La charla terminó con una serie de preguntas por parte de los asistentes, que incluyeron temas como la materia oscura y los planes para colocar telescopios en la Luna como parte de esta técnica de VLBA.

La serie de coloquios será un evento anual que presentará un conjunto de charlas a cargo de algunos galardonados con la cátedra Marcos Moshinsky, que en una década ha reconocido a un total de 60 investigadores, con el propósito de apoyar al desarrollo de la ciencia en México.

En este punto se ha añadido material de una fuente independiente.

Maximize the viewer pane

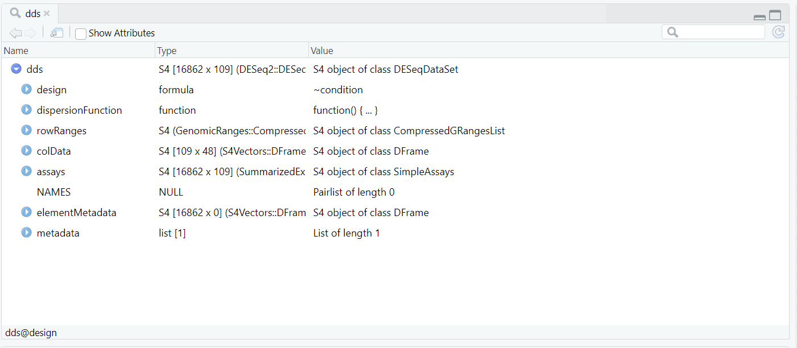tap(775, 15)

Con una inauguración que integró a familiares, amigos y colegas del doctor Marcos Moshinsky, la directora del Instituto de Física, la doctora Cecilia Noguez Garrido agradeció su presencia y la de distintos directivos de diversas instituciones universitarias, como fue la directora de la Facultad de Ciencias, la doctora Catalina Stern Forgach; la directora del Instituto de Ciencias Nucleares, la doctora Pilar Carreón Castro; y el director del Instituto de Ciencias Físicas, el doctor Jaime de Urquijo Carmona. Además, agradeció al director de la Fundación Marcos Moshinsky, el doctor Octavio Castaños Garza.

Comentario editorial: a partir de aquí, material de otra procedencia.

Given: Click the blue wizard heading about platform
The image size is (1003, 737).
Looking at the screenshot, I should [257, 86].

En su discurso, Castaños Garza recordó que Moshinsky fue un “científico que estableció una escuela de pensamiento que fue continuada en distintas partes del mundo”, además de que mencionó que “la práctica profesional en la física y en ciencias sería diferente sin la influencia de Marcos.” Por su parte, el ingeniero Moisés Moshinsky, agradeció la celebración y conmemoración del homenaje, y recordó a los seis personajes que contribuyeron en la conformación de la Fundación Marcos Moshinsky, quienes son los doctores Alejandro Frank Hoeflish, Octavio Novaro Peñalosa, Jorge Flores Valdés, Pierre Mello Picco, Thomas Seligman Schurch y Guillermo Monsiváis Galindo. Finalmente, mencionó su agradecimiento hacia los catedráticos, “quienes pueden contribuir de forma sinérgica con la formación científica en México” y cerró su participación con una felicitación “por esta primera década. Que haya muchas más”.